Для этого, по наущению «знатки», пили свое «временное», собирали вместе с мочой кровь месячных очищений с земли или со снега, мыли рубахи после месячного и воду лили в бане на полок или собирали ее в бутылку и зарывали в землю, непременно под печной столб. Считалось, что, пока бутылка в земле, как бы девка ни вешалась на шею парням, ни за что не «забрюхатеет». Если она выйдет замуж и захочет иметь детей, то надо бутылку эту вырыть и разбить: тогда пойдут и дети.
С той же целью в бане бросали в жар сорочку с первой ночи, вырезали из рубашки пятна от месячных очищений, сжигали их и пепел разводили в воде и пили.
Для производства выкидыша в очень большом ходу были различные механические приемы. Чтобы «выжить» ребенка, девки сами, или при помощи знахарки, перетягивали живот полотенцами, веревками, поперечниками от конской сбруи. Призванные «баушки» мяли и давили «нутро» беременной, клали на живот большие тяжести, ставили горшки, били по нему кулаками, скалками, вальками, а иногда даже заставляли несчастную наваливаться животом на тупой конец кола, упирая острый в землю.
Поднимание непосильных тяжестей, прыганье с высокой лестницы, сеновала, перескакивание через бочку или высокую изгородь — все это не менее часто практикующиеся приемы.
Из внутренних средств наиболее распространенными были получаемые от знахарок настои на порохе, селитре, керосине, фосфорных спичках, спорынье, сулеме, сере, киновари и даже мышьяке и «живой» ртути, а также вода с мелко истолченным стеклом.
Употребление этих средств, в особенности фосфорных спичек, нередко влекло за собою смерть.
Из других, более невинных средств в употреблении было питье отвара луковых перьев, настоя корицы в вине, толченого сургуча с водой, щелока.
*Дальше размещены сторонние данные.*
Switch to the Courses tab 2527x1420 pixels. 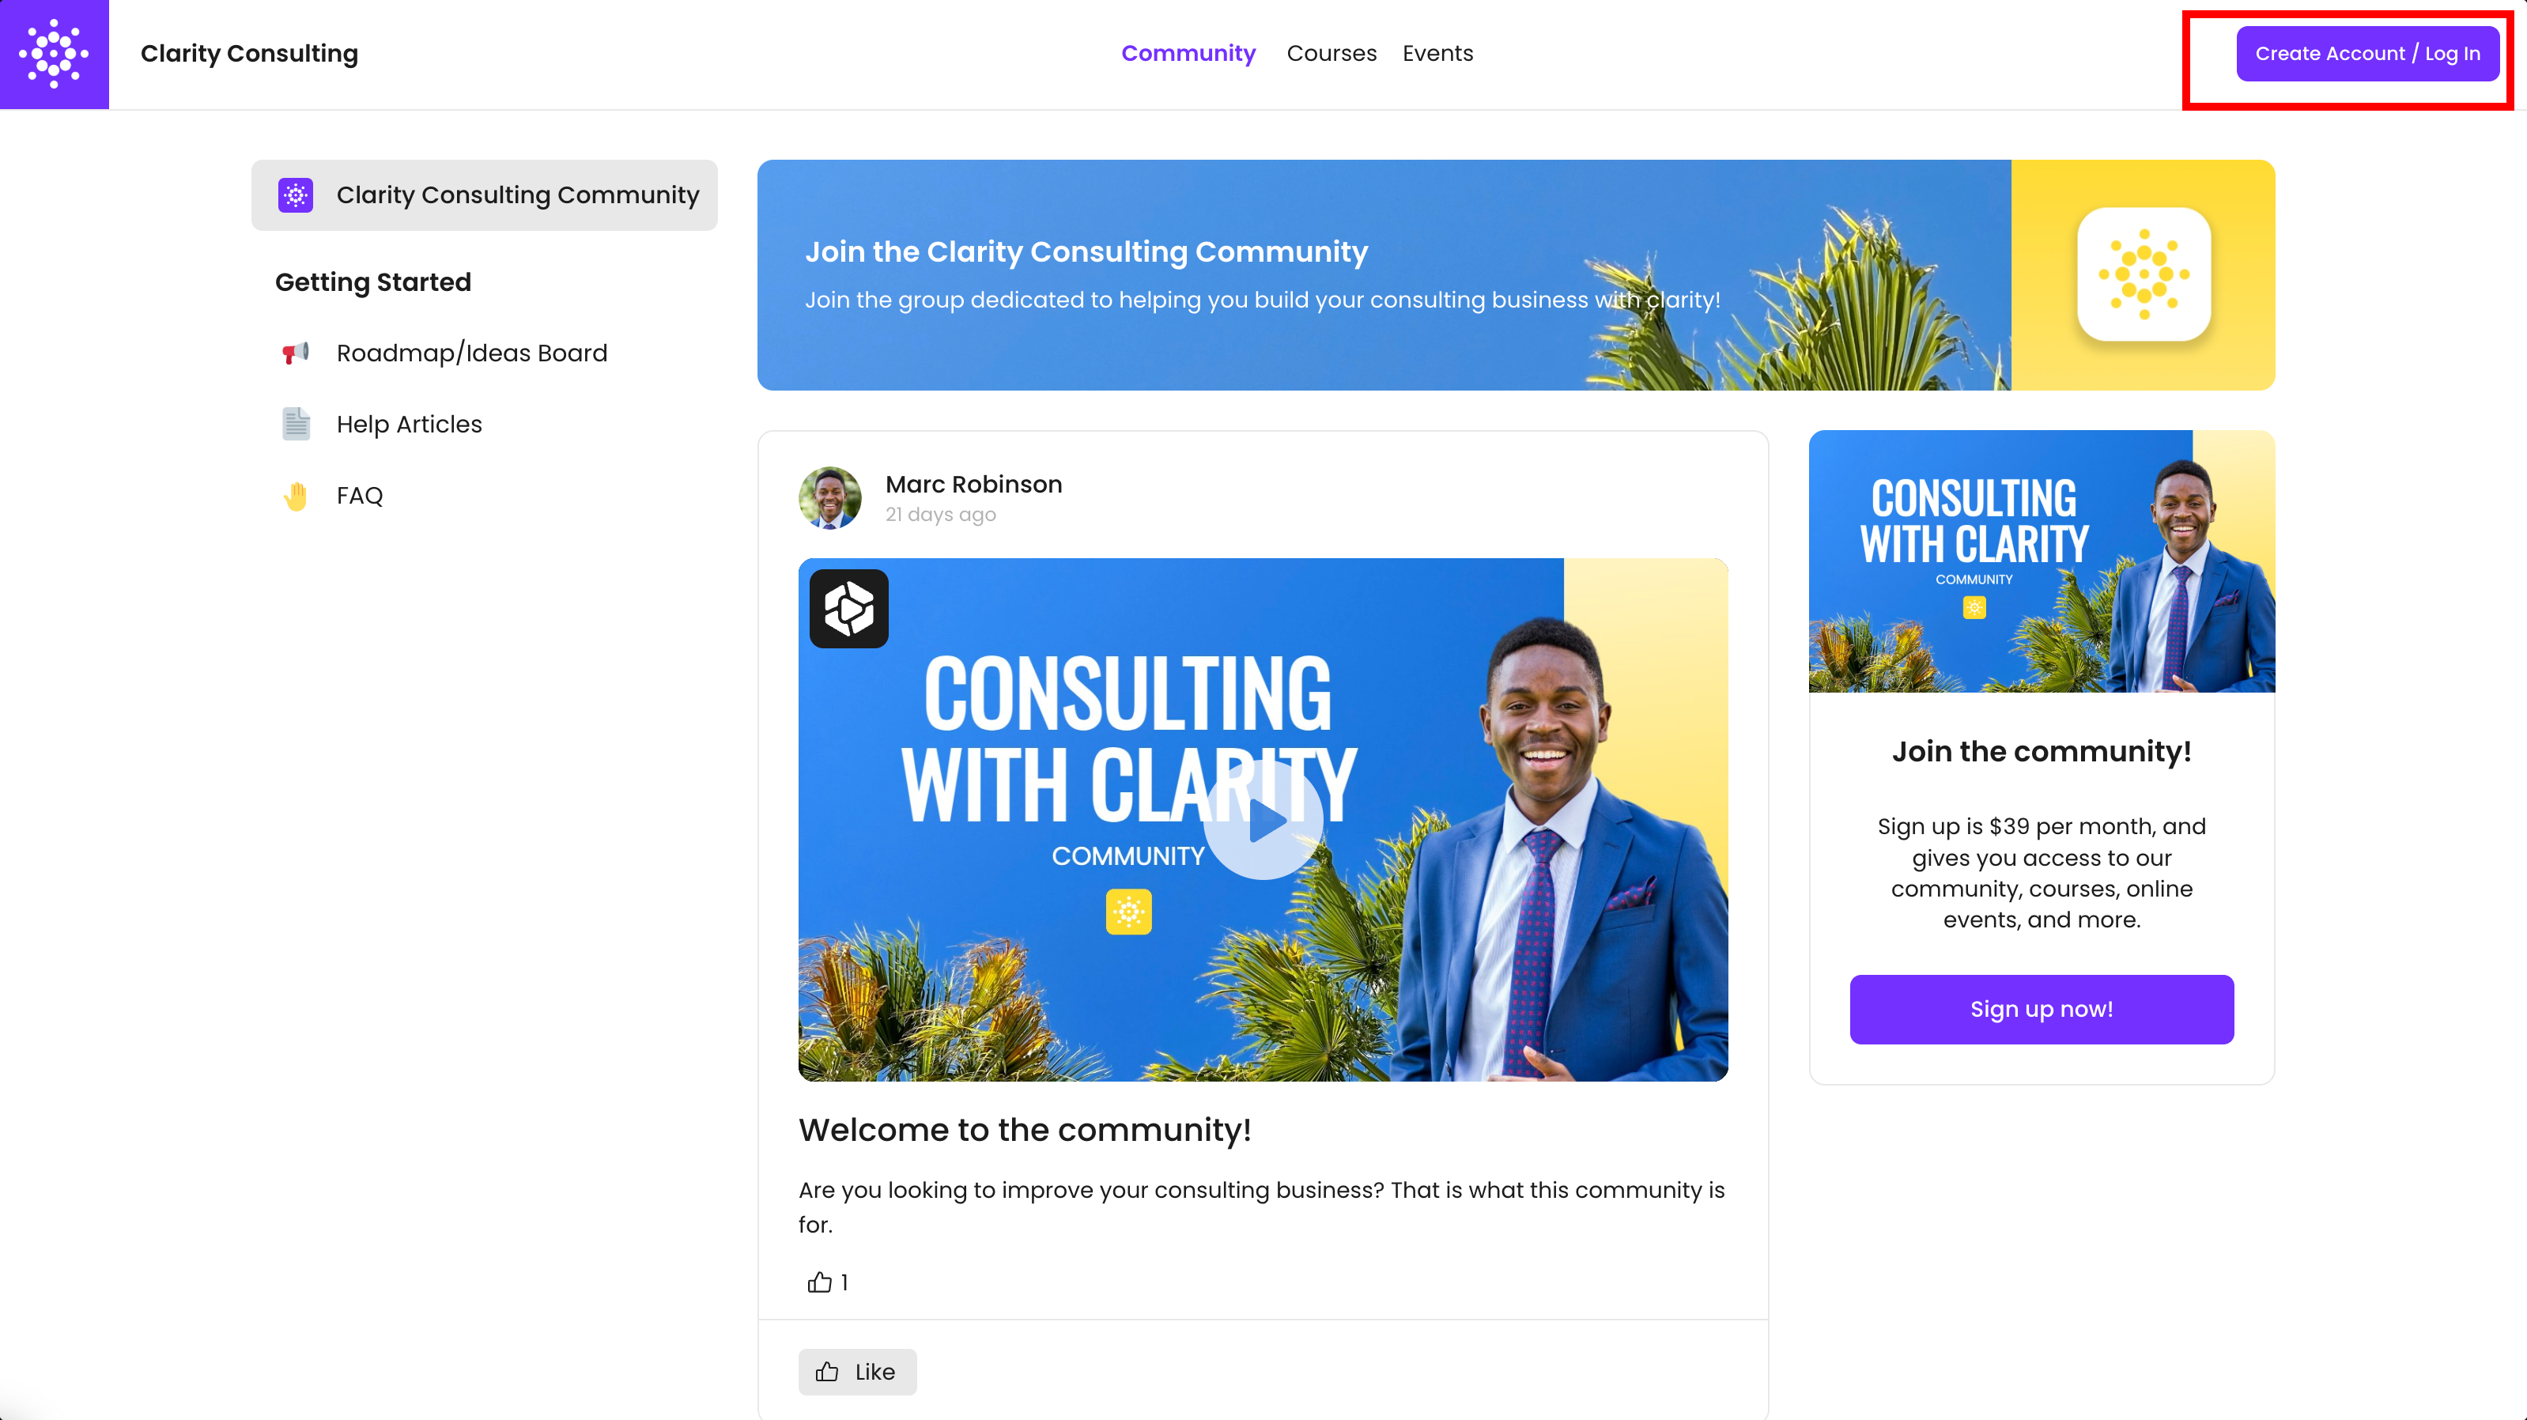pyautogui.click(x=1331, y=53)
Некоторые старались «застудить кровь» и ходили по снегу босиком, а другие, без успеха или с успехом, иногда гибельным для жизни беременных, прибегали к другим тайным средствам, тщательно скрываемым знахарками. На вопрос: «Что они дают?» — бабы уклончиво отвечали: «А кто их ведает? Должно быть, порох какой-нибудь».
Между повитухами-знахарками встречались и такие специалистки, которые, по мнению народа, могли сделать так, что при них у законных жен дети рождались живыми, а беременные от незаконных сожительств рожали мертвых детей.